- **Exercise goal**: Pick out every line in the records below that contains the string "Task", and copy each of those lines in full.

─── Items

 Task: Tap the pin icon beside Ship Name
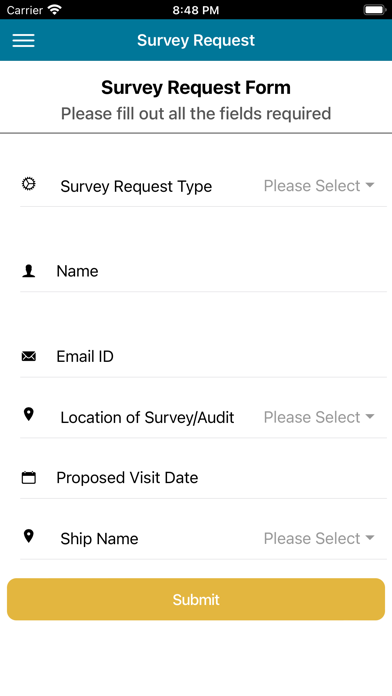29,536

──────
─── Items

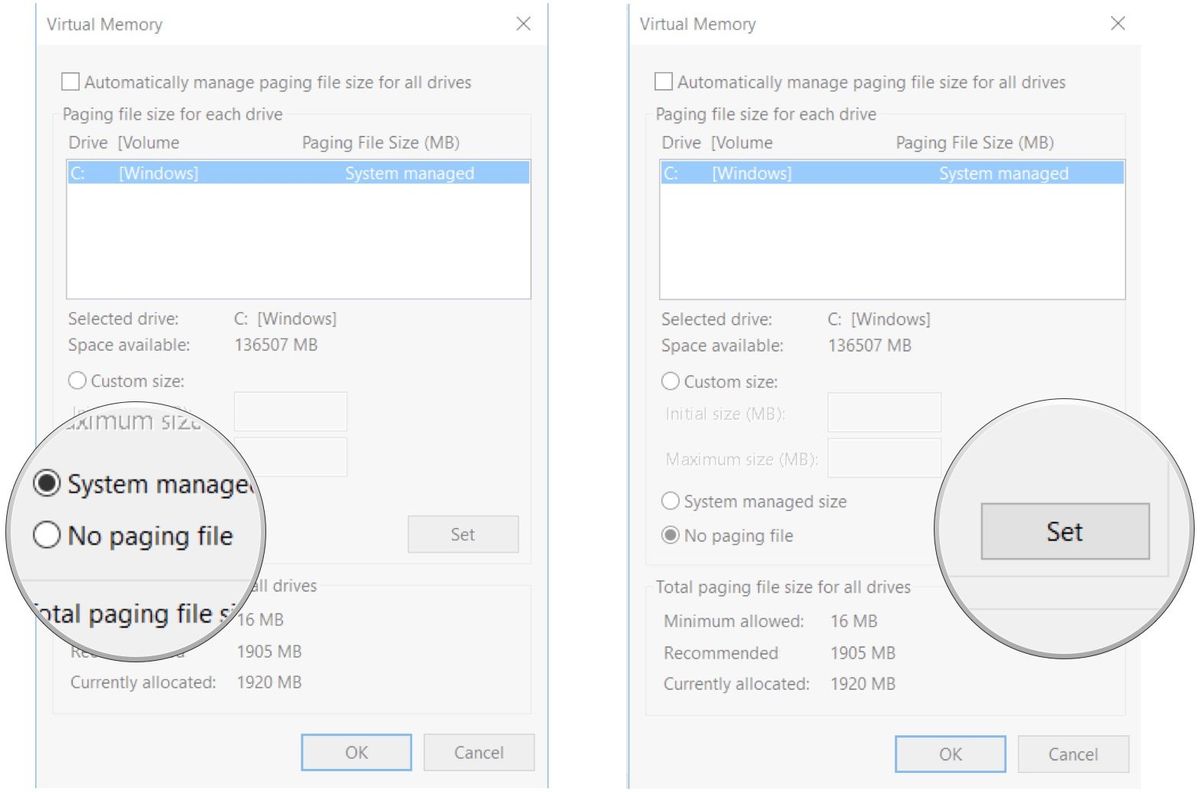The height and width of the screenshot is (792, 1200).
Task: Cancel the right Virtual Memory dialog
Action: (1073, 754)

──────

- **In response**:
 Task: Tap the pin icon beside Ship Name
Task: Cancel the right Virtual Memory dialog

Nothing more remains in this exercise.